Участковый вышел вперед.
– Давай, Степаныч, открывай, людей не задерживай, они по делу.
– Да они всегда по делу, полиция в гости не ходит.
Пока они стояли на площадке и препирались с недоверчивым Степанычем, Вячеслав заметил клопа, который вылез из-за продранной обивки на двери и пополз по своим делам.
– Что же у них в квартире-то творится, если даже клопы из дому бегут? – спросил он с удивлением, на что участковый многообещающе хмыкнул.
Степаныч открыл дверь, и они вошли в стенной шкаф, потому что прихожей назвать это при всем желании было нельзя.
– Тут ступеньки, – предупредил Степаныч, но участковый уже споткнулся.
Поднявшись на четыре ступеньки вверх, они попали прямо в кухню. Обычная коммунальная кухня, шесть столов, затесавшийся среди них чей-то робкий холодильник, закопченные стены, а на потолок лучше вообще не смотреть.
– К Борьке в самый конец! – Степаныч скрылся в дебрях квартиры.
Из кухни по коридору в полутьме, где что-то шуршало по углам, прошли до последней двери. Воняло так, что даже видавшие виды оперативники зажимали носы. Дверь оказалась запертой, на стук никто не отзывался.
– Ай, да пошли они все! Ломай дверь на фиг! – распорядился потерявший терпение Костин.
Комната против ожидания оказалась довольно просторной, даже какая-то мало-мальски приличная мебель стояла, но перегаром несло жутко. Вячеслав поднял глаза и вдруг заметил на темном потолке какие-то узоры, которые оказались цветами, а вон и ангелочки летают, а в правом углу отчетливо просматривались две пухлые женские ноги нежно-розового цвета.
– Что смотришь? – усмехнулся участковый. – Это у них плафон на потолке, все расписано было, еще до революции. Это раньше зала была большая, ее на несколько частей поделили, там тетка голая на потолке. Борьке ноги достались, а все остальное у соседей в другой квартире.
– Так это они что, с самой революции потолок не белили?
– А чего ж такую красоту замазывать? Тут раньше Борькина мать жила, комнату аккуратно содержала, а потом все ему оставила и к дочери переехала.
Полицейские осмотрели комнату. На диване что-то спало. Участковый потряс это, оно оказалось лохматым мужиком неопределенного возраста. На все тычки и пинки Борька никак не реагировал, только рычал, как детский плюшевый медведь.

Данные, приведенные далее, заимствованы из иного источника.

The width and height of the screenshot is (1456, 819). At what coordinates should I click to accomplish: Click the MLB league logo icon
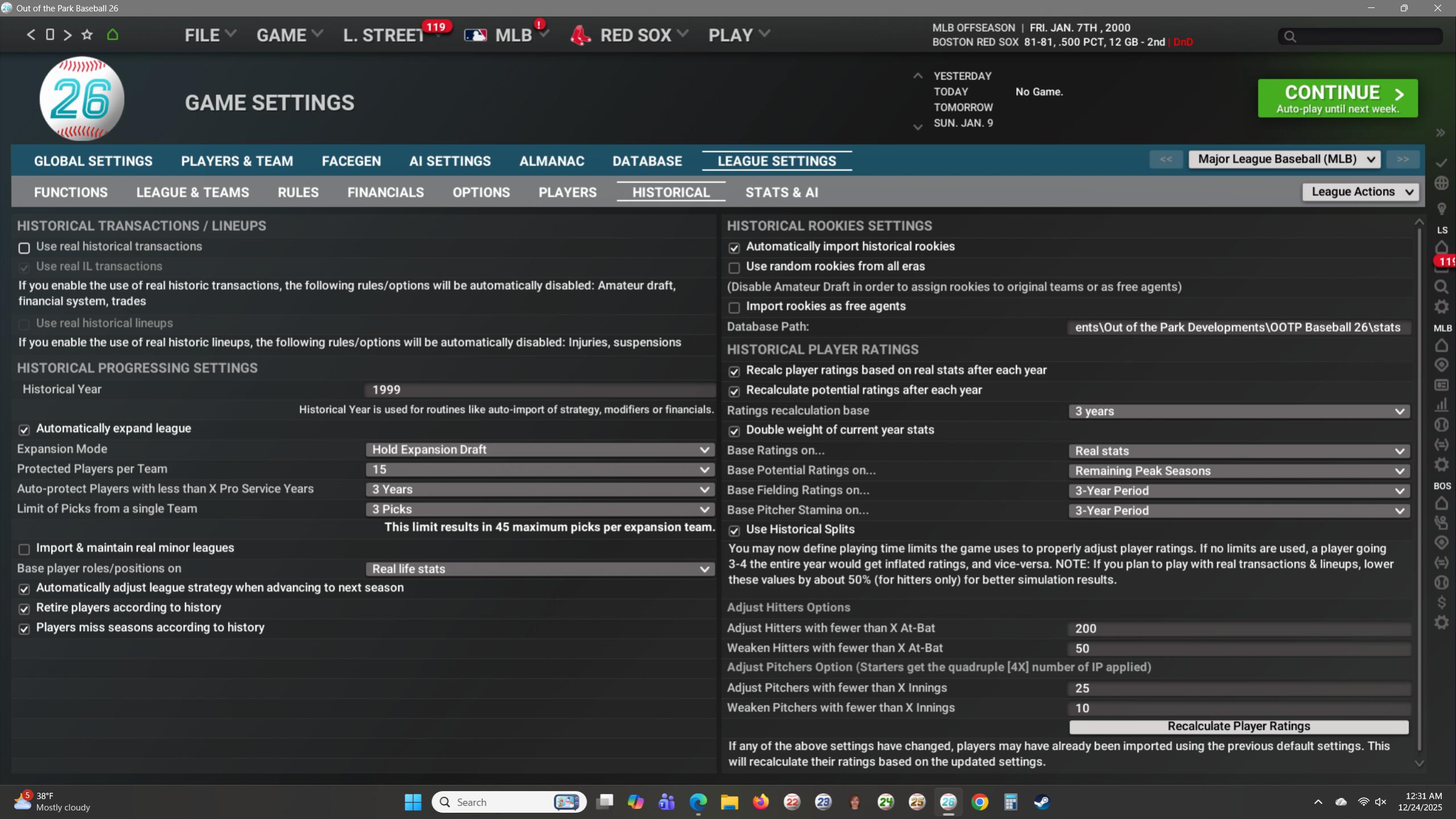click(475, 35)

– Ничего у вас не выйдет, теперь он так до завтрашнего вечера будет, – сказал появившийся в дверях Степаныч.
– Часто он так?
– Да примерно сутки через трое. Сегодня с полдня напился, завтра к вечеру встанет, пойдет искать, где бы похмелиться, потом два дня нормальный, работает, а затем опять все по новой.
– А где работает?
– А на рынке где-то при ларьках, чистит там, грузит.